Emilinha Borba faria 100 anos este ano e sua trajetória impulsionou uma geração de mulheres interessadas em música e arte. Emanuelle busca honrar esse legado. A fundadora e gestora do espaço teve sua formação influenciada pela história da tia-avó e pesquisou sobre o tema desde a adolescência.
Como ativista e artista, diz que não desistirá do espaço, assim como Emilinha não desistiu de sua carreira. "Minha tia surgiu como artista em uma época de um cenário conservador, e o jeito simples que ela tinha abriu um diálogo para a igualdade de gênero, coisa que buscamos até hoje”. E lembra que um dos grandes sucessos de Emilinha foi a inesquecível marchinha Chiquita Bacana: 'Não usa vestido / Não usa calção / Inverno pra ela é pleno verão / Existencialista / Com toda razão / Só faz o que manda o seu coração'."
Em agosto de 2003, quando Emilinha Borba fez 80 anos, o jornal O Estado de S.Paulo publicou uma reportagem sobre como a artista, passada a fama, se mantinha cheia de bom humor e driblando a falta de grana. Vendia seus CDs por dez reais no Centro do Rio. Emanuelle afirma que sua tia era uma mulher gentil, forte e revolucionária, que mesmo após provar do esquecimento no meio artístico não desistiu de viver e lutar por melhores condições de vida. Emilinha Borba morreu em 2005, aos 82 anos. "Ano passado comemoramos o centenário do rádio no Brasil. É importante destacar que essa história pode e deve ser contada além dos centros urbanos. O Espaço Cultural A Era do Rádio tem como missão tornar essa memória viva e também fortalecer a arte local", diz Manu Borba.
Veja a programação de comemorações do centenário de Emilinha Borba:
Palco Cultural 100 anos de Emilinha Borba - Feira do Lavradio todos os sábados de agosto: música e exposição em homenagem a Emilinha Borba. A Feira do Lavradio ocorrerá todos os sábados do mês de agosto.
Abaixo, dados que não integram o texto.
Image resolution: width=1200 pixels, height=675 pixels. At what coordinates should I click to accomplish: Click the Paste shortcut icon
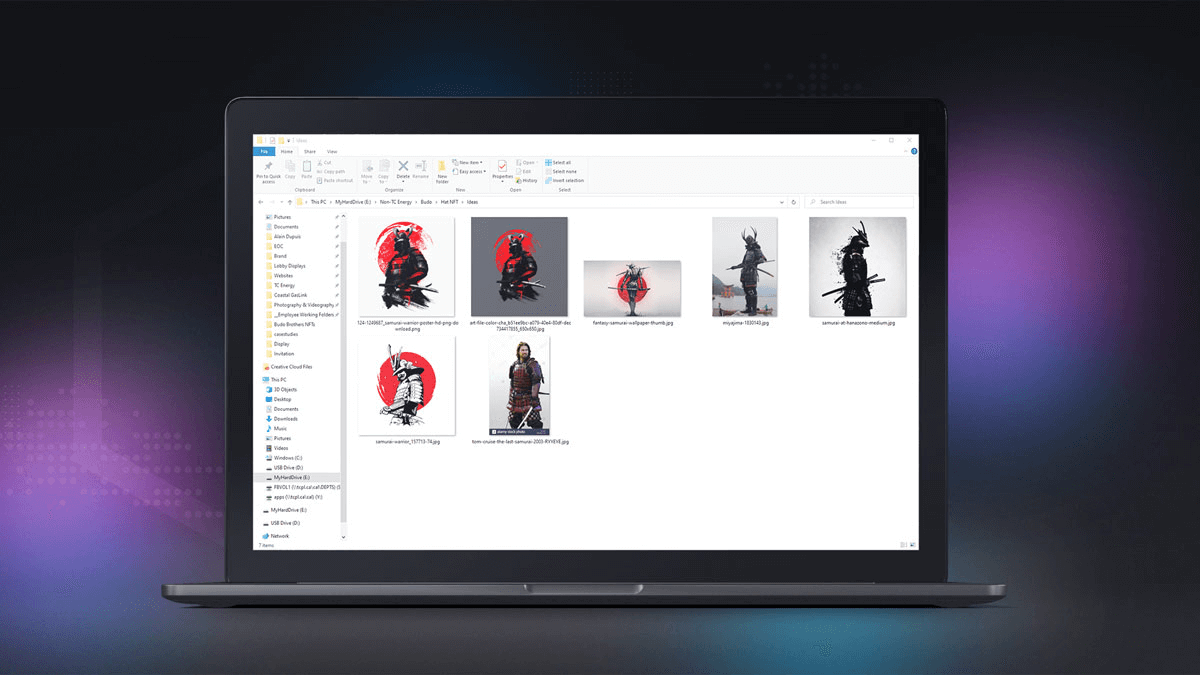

Cinemateca do MAM - RJ (Museu de Arte Moderna) nos dias 18, 19, 20, 25, 26 e 27 de agosto: Festival de Cinema "Emilinha 100 anos". É uma oportunidade de assistir a filmes relacionados à vida e à carreira de Emilinha Borba.
Festa em Conservatória - RJ: nos dias 31/08 a 31/09 ocorrerá um cortejo na praça pública de Conservatória em homenagem ao centenário de Emilinha Borba.
Exposição musical em Sepetiba: Durante os meses de agosto, setembro e outubro, haverá uma exposição musical em Sepetiba, relembrando a era do rádio e destacando a importância de Emilinha Borba nesse contexto.